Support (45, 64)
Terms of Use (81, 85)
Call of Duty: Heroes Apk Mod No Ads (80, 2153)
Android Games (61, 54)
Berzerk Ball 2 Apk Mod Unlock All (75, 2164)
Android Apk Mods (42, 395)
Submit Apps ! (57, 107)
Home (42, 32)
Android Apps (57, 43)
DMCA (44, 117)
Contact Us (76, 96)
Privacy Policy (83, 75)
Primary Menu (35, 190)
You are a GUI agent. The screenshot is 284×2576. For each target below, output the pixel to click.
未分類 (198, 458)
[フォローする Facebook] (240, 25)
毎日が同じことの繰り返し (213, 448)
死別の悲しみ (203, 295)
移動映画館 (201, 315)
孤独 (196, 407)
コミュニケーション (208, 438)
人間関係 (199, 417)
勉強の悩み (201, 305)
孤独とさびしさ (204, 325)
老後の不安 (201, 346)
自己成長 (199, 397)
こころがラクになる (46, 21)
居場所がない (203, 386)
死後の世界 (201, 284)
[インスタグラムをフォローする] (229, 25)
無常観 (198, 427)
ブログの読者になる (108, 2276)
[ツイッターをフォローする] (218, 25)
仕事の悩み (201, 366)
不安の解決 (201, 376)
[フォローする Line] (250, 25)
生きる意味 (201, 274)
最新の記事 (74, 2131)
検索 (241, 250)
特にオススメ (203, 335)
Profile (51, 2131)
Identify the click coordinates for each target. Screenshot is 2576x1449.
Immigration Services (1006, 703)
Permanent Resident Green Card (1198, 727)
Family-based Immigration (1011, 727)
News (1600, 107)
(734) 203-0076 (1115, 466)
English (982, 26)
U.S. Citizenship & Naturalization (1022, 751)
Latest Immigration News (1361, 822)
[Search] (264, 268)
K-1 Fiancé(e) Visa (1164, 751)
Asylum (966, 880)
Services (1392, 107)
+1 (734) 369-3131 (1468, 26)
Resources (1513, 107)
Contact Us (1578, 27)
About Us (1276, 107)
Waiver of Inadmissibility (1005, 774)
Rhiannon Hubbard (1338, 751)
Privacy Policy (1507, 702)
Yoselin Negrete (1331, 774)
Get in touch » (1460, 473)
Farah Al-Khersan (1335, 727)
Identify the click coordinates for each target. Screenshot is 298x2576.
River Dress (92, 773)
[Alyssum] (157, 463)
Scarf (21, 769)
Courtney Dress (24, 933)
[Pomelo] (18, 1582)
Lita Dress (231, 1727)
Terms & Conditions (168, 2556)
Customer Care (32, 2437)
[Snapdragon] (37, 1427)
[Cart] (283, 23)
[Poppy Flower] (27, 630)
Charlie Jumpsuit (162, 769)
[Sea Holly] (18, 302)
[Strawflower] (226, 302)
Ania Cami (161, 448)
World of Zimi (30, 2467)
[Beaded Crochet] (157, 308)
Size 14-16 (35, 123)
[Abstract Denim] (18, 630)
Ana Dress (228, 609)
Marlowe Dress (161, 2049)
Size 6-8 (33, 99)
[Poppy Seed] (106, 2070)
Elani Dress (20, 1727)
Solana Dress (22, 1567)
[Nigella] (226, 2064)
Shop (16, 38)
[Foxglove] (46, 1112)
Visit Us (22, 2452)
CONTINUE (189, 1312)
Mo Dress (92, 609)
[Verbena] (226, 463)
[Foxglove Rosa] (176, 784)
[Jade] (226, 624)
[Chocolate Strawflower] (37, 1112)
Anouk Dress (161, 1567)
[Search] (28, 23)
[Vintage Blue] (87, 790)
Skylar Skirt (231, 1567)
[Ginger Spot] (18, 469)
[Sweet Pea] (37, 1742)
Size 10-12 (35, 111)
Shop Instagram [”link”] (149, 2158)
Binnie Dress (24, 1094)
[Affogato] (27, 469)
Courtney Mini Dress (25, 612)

DESCRIPTION OF THE TASK
Reproduce only this range: the first line of the data above through the line with "[Poppy Flower] (27, 630)", both included, exactly as written.

TASK RESPONSE
Support (45, 64)
Terms of Use (81, 85)
Call of Duty: Heroes Apk Mod No Ads (80, 2153)
Android Games (61, 54)
Berzerk Ball 2 Apk Mod Unlock All (75, 2164)
Android Apk Mods (42, 395)
Submit Apps ! (57, 107)
Home (42, 32)
Android Apps (57, 43)
DMCA (44, 117)
Contact Us (76, 96)
Privacy Policy (83, 75)
Primary Menu (35, 190)
You are a GUI agent. The screenshot is 284×2576. For each target below, output the pixel to click.
未分類 (198, 458)
[フォローする Facebook] (240, 25)
毎日が同じことの繰り返し (213, 448)
死別の悲しみ (203, 295)
移動映画館 (201, 315)
孤独 (196, 407)
コミュニケーション (208, 438)
人間関係 (199, 417)
勉強の悩み (201, 305)
孤独とさびしさ (204, 325)
老後の不安 (201, 346)
自己成長 (199, 397)
こころがラクになる (46, 21)
居場所がない (203, 386)
死後の世界 (201, 284)
[インスタグラムをフォローする] (229, 25)
無常観 (198, 427)
ブログの読者になる (108, 2276)
[ツイッターをフォローする] (218, 25)
仕事の悩み (201, 366)
不安の解決 (201, 376)
[フォローする Line] (250, 25)
生きる意味 (201, 274)
最新の記事 (74, 2131)
検索 (241, 250)
特にオススメ (203, 335)
Profile (51, 2131)
Identify the click coordinates for each target. Screenshot is 2576x1449.
Immigration Services (1006, 703)
Permanent Resident Green Card (1198, 727)
Family-based Immigration (1011, 727)
News (1600, 107)
(734) 203-0076 (1115, 466)
English (982, 26)
U.S. Citizenship & Naturalization (1022, 751)
Latest Immigration News (1361, 822)
[Search] (264, 268)
K-1 Fiancé(e) Visa (1164, 751)
Asylum (966, 880)
Services (1392, 107)
+1 (734) 369-3131 (1468, 26)
Resources (1513, 107)
Contact Us (1578, 27)
About Us (1276, 107)
Waiver of Inadmissibility (1005, 774)
Rhiannon Hubbard (1338, 751)
Privacy Policy (1507, 702)
Yoselin Negrete (1331, 774)
Get in touch » (1460, 473)
Farah Al-Khersan (1335, 727)
Identify the click coordinates for each target. Screenshot is 298x2576.
River Dress (92, 773)
[Alyssum] (157, 463)
Scarf (21, 769)
Courtney Dress (24, 933)
[Pomelo] (18, 1582)
Lita Dress (231, 1727)
Terms & Conditions (168, 2556)
Customer Care (32, 2437)
[Snapdragon] (37, 1427)
[Cart] (283, 23)
[Poppy Flower] (27, 630)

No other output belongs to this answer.